Students of credit cycles will concur that Engels’s perceptions have been more than fulfilled. Political economists will also note that finance capital’s influence over the whole economy has become more powerful during the last forty years. Since the 1980s, all manner of capitalists were overtaken, as Engels put it, by “fits of giddiness” to make money out of money (M-M´) without the bother of selling commodities, let alone organizing their production.37 Money traders led massive speculations in hedging and futures that have burst into a series of monetary crises, including global ones, certain effects of which are still with us. For instance, investment as a percentage of Gross Domestic Product in the Asian Tigers has stagnated since the currency turmoil of 1997–98, and COVID-19 has held back complete recovery of the world economy.
Quanta and Velocity
To this feast of insights into how capital found new ways to expand, the additions that Engels made to Marx’s drafts show how clearly he sensed transformations in the financial architecture. Their effects were soon to roll through the production process, axiomatically affecting both the labor process and the valorization process. (Nowadays, the latter is neglected by Marxists in flight from Marx’s concept of value: the key to understanding how exploitation arises in the context of an equal exchange of labor-time for wages.)

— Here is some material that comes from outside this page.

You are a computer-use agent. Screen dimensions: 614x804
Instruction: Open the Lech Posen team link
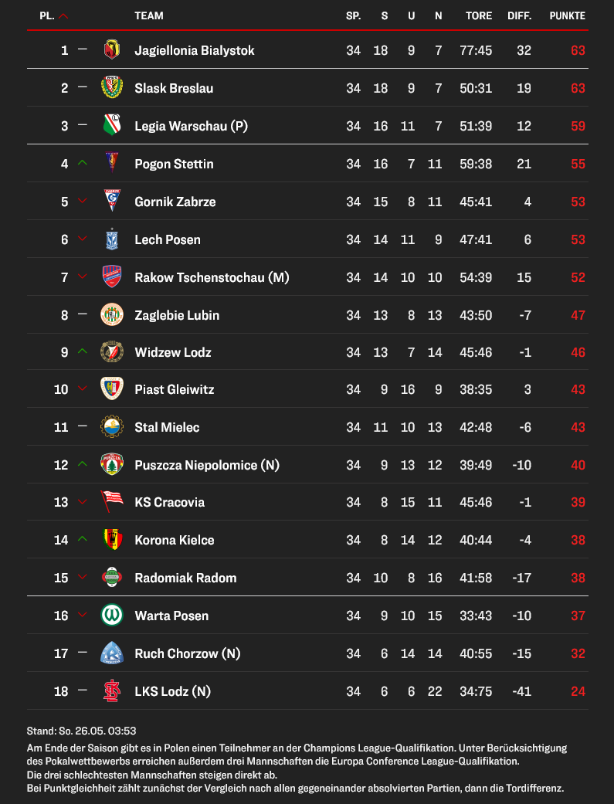point(168,239)
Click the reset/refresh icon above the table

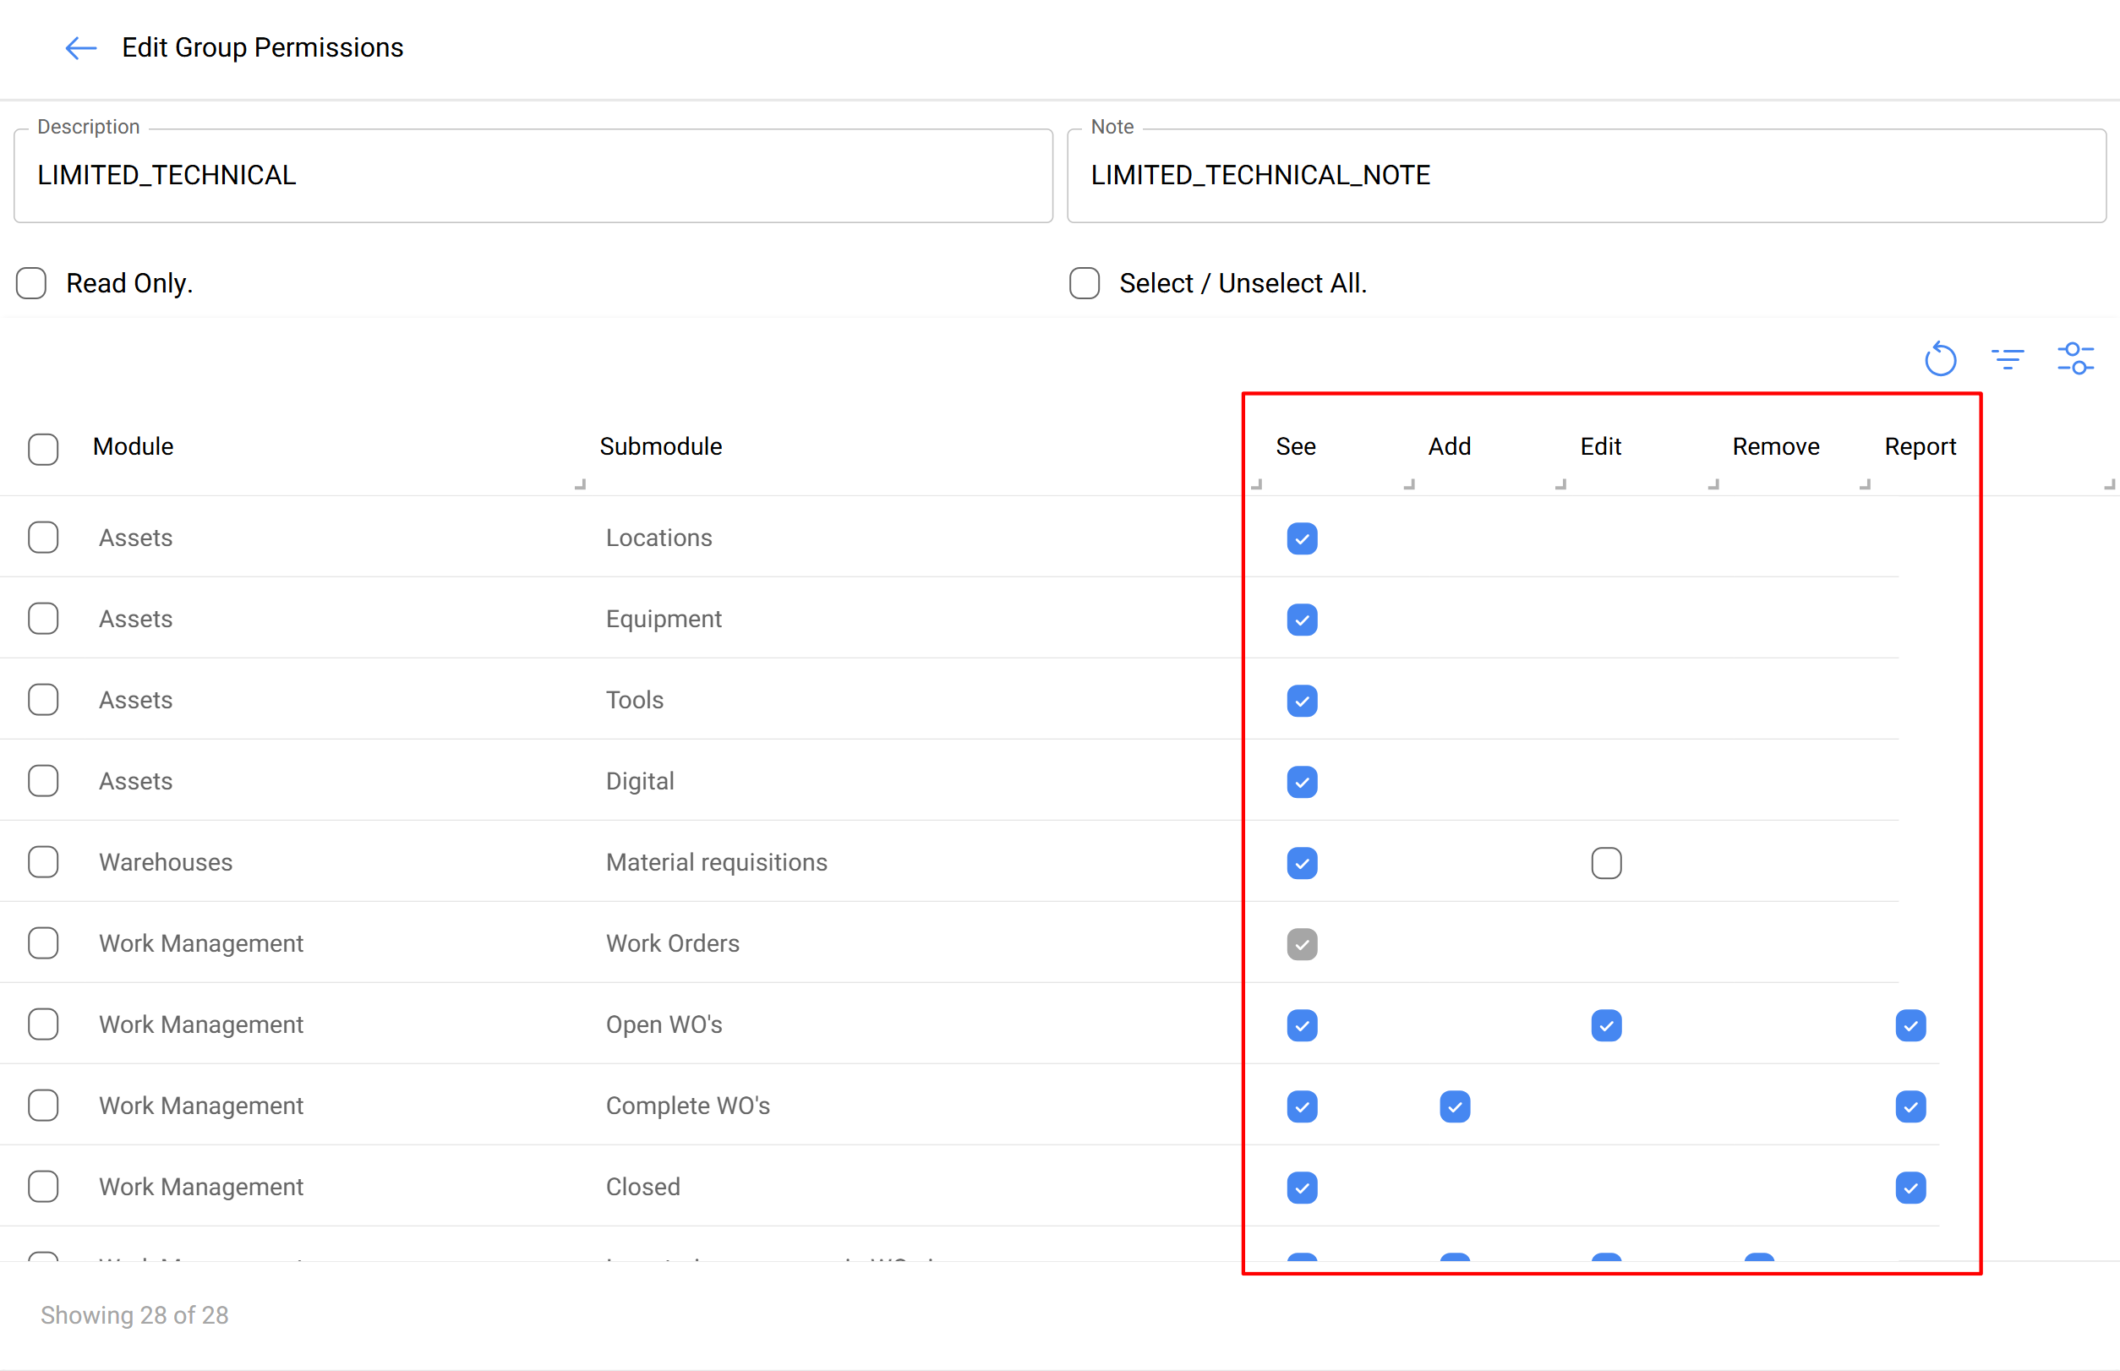1940,358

Finishing work on the second volume in 1885, Engels had to relate those changes in the financial sector to the depression that began in the early 1870s:
That crisis…was indeed an exceptional one. The fact is it continues still, all Europe and America suffer under it to this day. The absence of the financial crash is one cause of it. But the principal cause is undoubtedly the totally changed state of the Weltmarkt. Since 1870, Germany and especially America have become England’s rivals in modern industry, while most other European countries have so far developed their own manufactures as to cease to be dependent on England. The consequence has been the spreading of the process of overproduction over a far larger area than when it was mainly confined to England, and has taken—up to now—a chronic instead of an acute character. By thus delaying the thunderstorm which formerly cleared the atmosphere every ten years, this continued chronic depression must prepare a crash of a violence and extent such as we have never known before. And more so as the agricultural crisis of which the author [Marx] speaks, has also continued up to now, has been extended to almost all European countries.38
We now know that this unprecedented crash did not eventuate. Nonetheless, we can gain insights into the condition of global capital since 2006 by accepting that crises, like every other social action, are subject to changes in how they are manifested. The current one erupted in the financial sector. Devalorization made inroads into the automobile and steel sectors, increasing their oligopolization. Yet, debt-to-GDP ratios continue to rise and the bond market is rewriting the rule book.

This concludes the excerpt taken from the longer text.